厚生労働省は22日に開いた医薬品医療機器制度部会で「服用期間を通じて、必要な服薬状況の把握や薬学的知見に基づく指導を実施すること」を、薬剤師が実施すべき事項として薬剤師法などの法律で規定することを提案。同様に、服薬状況や指導内容などを薬剤師が調剤録に記録することを、法律で義務づけるよう提案した。
薬剤交付時に薬剤師が薬学的知見に基づく指導を行うことは法令上規定されているが、交付後の継続的な指導については明記されておらず、検討が進められたもの。
これまでの部会では、こうした業務は薬剤師の本来の義務であるとして法令への明記に反対する声も上がっていたが、今回の部会でほぼ賛同を得る形になったため、法律で規定する方針が固まった。
病院薬剤師は既に、入院患者に対しては病棟業務などを通じて、服薬期間中の効果や副作用の継続的なモニタリングを実践している。一方、病院のように容易に患者にアクセスできる環境にはない薬局薬剤師が今後、外来患者へのモニタリング業務を充実させるには、様々な工夫が必要だ。
課題の一つは、患者との接点をどう確保するかだろう。明日からでもすぐに活用しやすいツールは電話だ。
ある薬局は、投薬1週間後をメドに患者に電話をかけて、効果の有無や副作用発現を早期に把握する取り組みを実践。体調変化やコンプライアンス不良を把握し、薬を中止するなど個別最適化を図ることができたという。このほか、30年以上前から全社的に、患者に電話をかけて服薬状況や副作用の有無などを確認する業務に取り組んでいる薬局もあり、一定の成果を上げている。
電話のほかにも、電子メール、電子お薬手帳、SNSなど様々な情報通信技術(ICT)を使って、患者と継続的に接点を保つ方法がある。その効果を実証する研究も行われている。ICTをどのようにうまく活用するかが今後の焦点になるだろう。
もう一つの課題は、患者個々の状況を踏まえて、投薬から何日目にどんな項目を重点的にモニタリングするかを、薬剤師の業務としてしっかり確立することだ。
患者に漠然と質問を投げかけるのではなく、多数の副作用の中からその時点で特に注意すべき副作用をモニタリングする、などの関わり方が従来にも増して重要になる。
これらの業務の実践は、薬局薬剤師にとっては業務負担増につながるが、未来は拓けるかもしれない。
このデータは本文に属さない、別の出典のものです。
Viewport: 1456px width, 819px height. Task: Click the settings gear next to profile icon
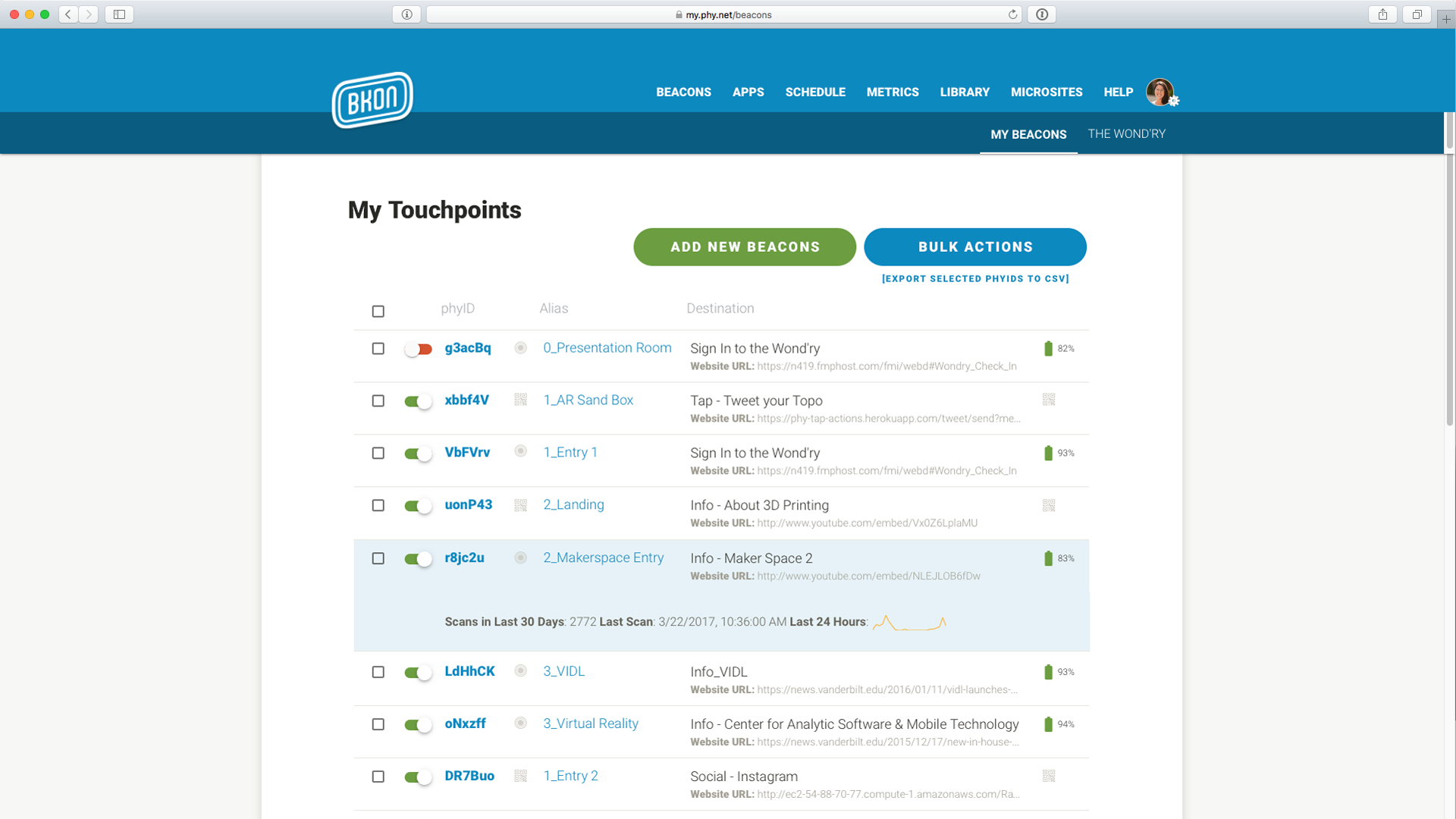click(1173, 100)
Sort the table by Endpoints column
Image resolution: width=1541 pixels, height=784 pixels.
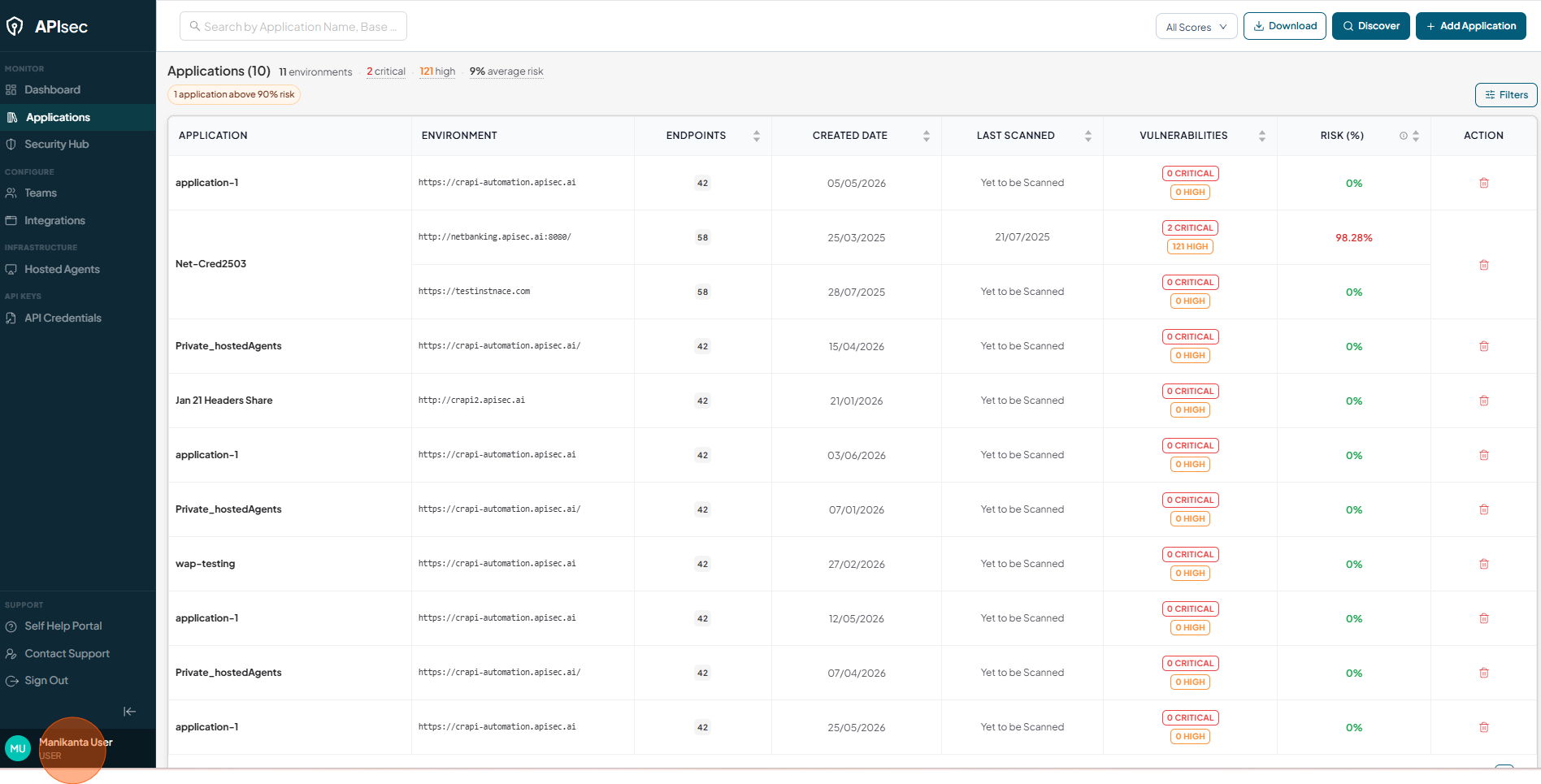(x=757, y=136)
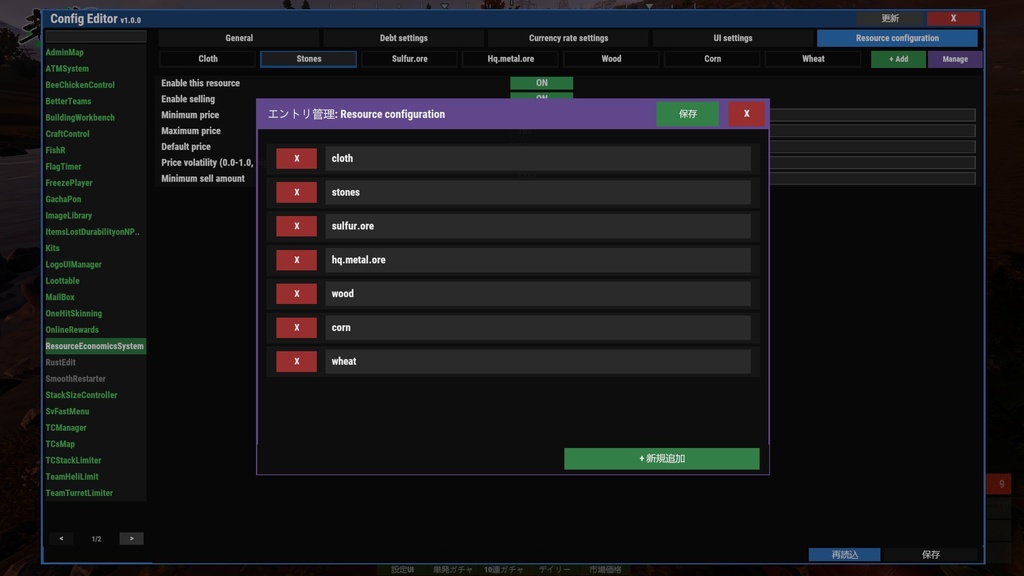Viewport: 1024px width, 576px height.
Task: Remove the sulfur.ore entry using the X
Action: click(x=296, y=226)
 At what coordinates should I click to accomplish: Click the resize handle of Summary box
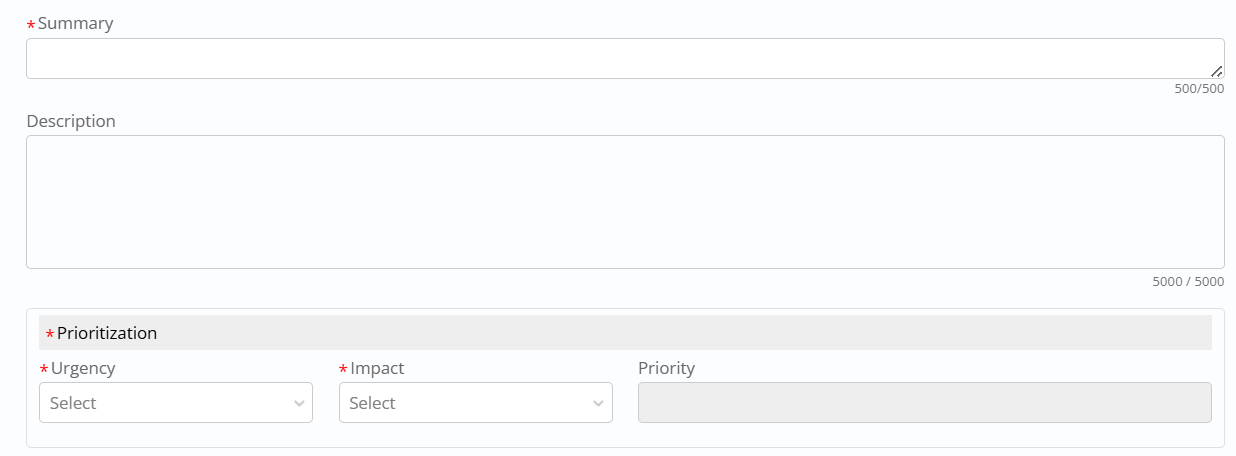1216,71
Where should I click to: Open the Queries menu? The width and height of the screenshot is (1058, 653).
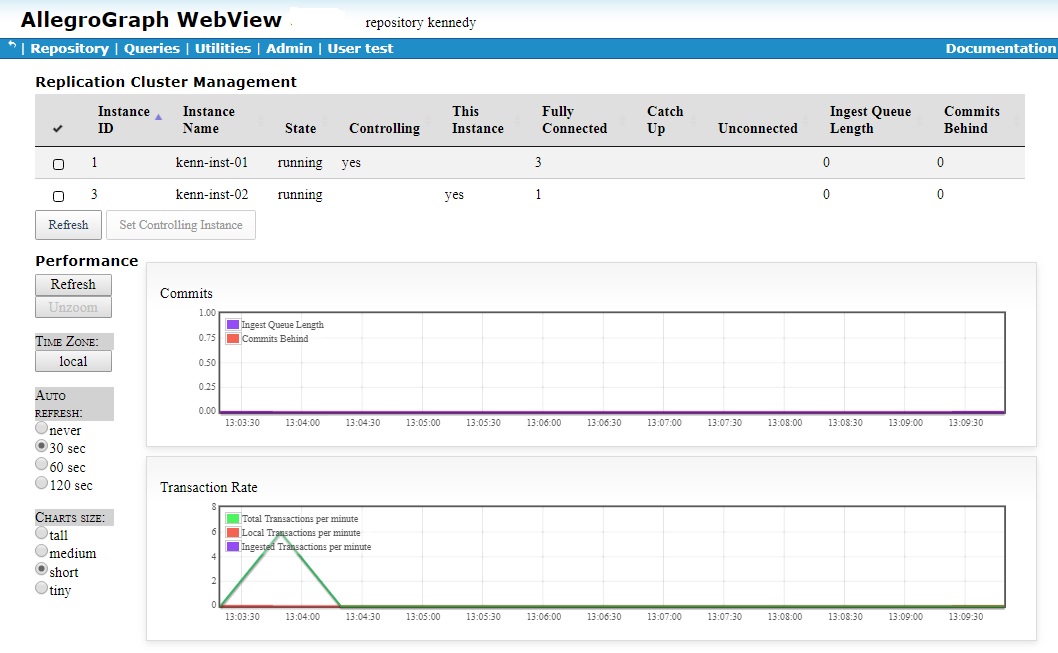(151, 47)
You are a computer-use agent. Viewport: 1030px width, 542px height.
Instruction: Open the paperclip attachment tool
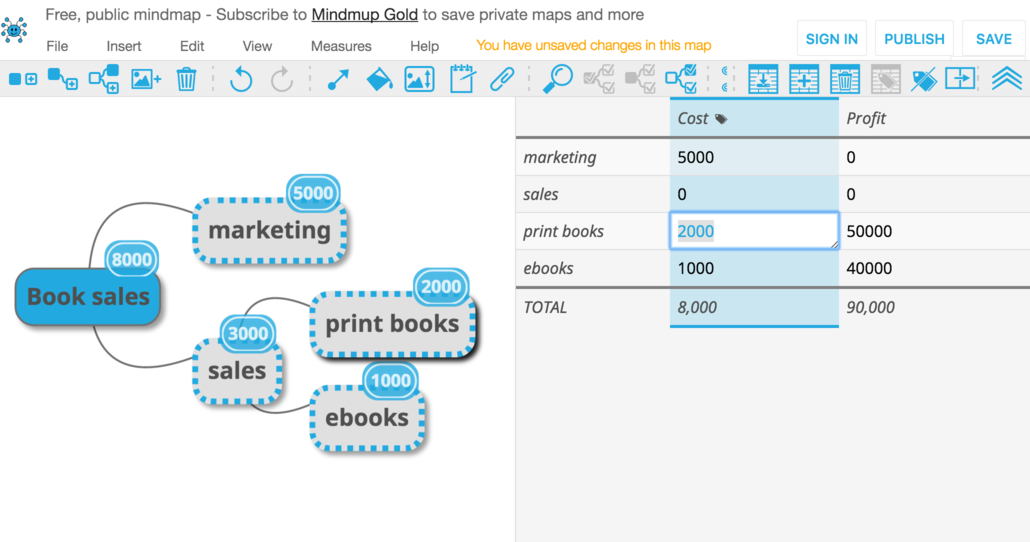tap(502, 79)
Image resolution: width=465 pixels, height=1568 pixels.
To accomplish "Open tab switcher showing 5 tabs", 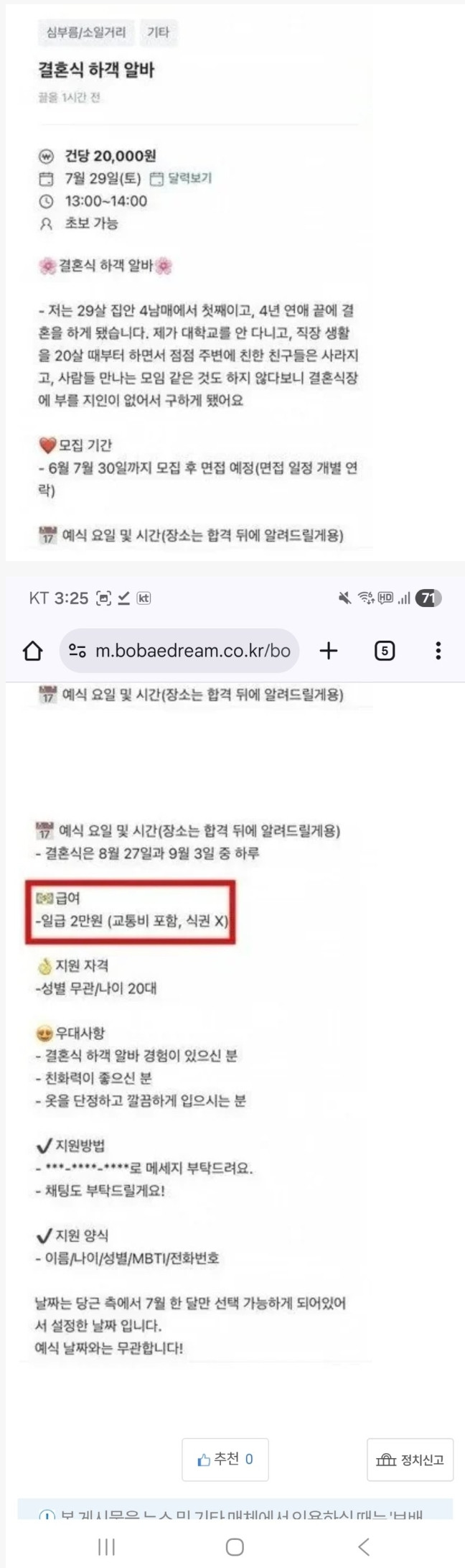I will pos(385,651).
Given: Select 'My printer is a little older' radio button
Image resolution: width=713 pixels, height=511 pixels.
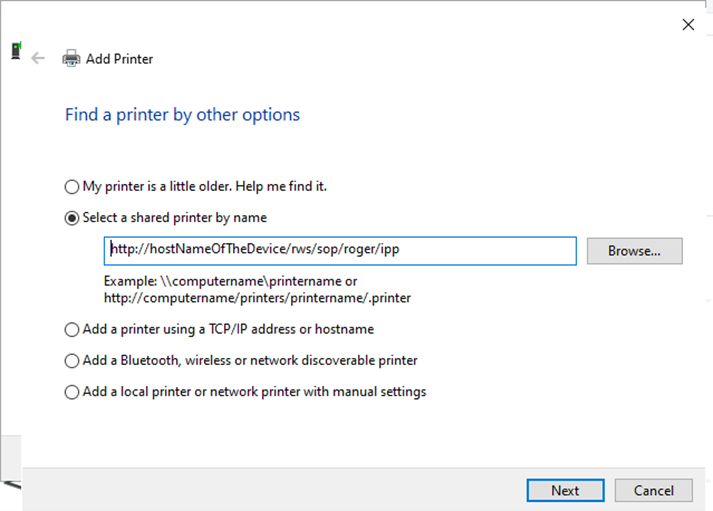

薬剤師が投薬期間中のフォローをしっかり行うことが確保されれば、リフィル処方箋の導入に向けた議論を進めやすくなる。また、医師と薬局薬剤師が協働する「プロトコールに基づく薬物治療管理」(PBPM)を様々な場面で確立できるようになるだろう。
薬剤師の背中を押す法改正と前向きに捉え、新たな業務展開に目を向けてほしい。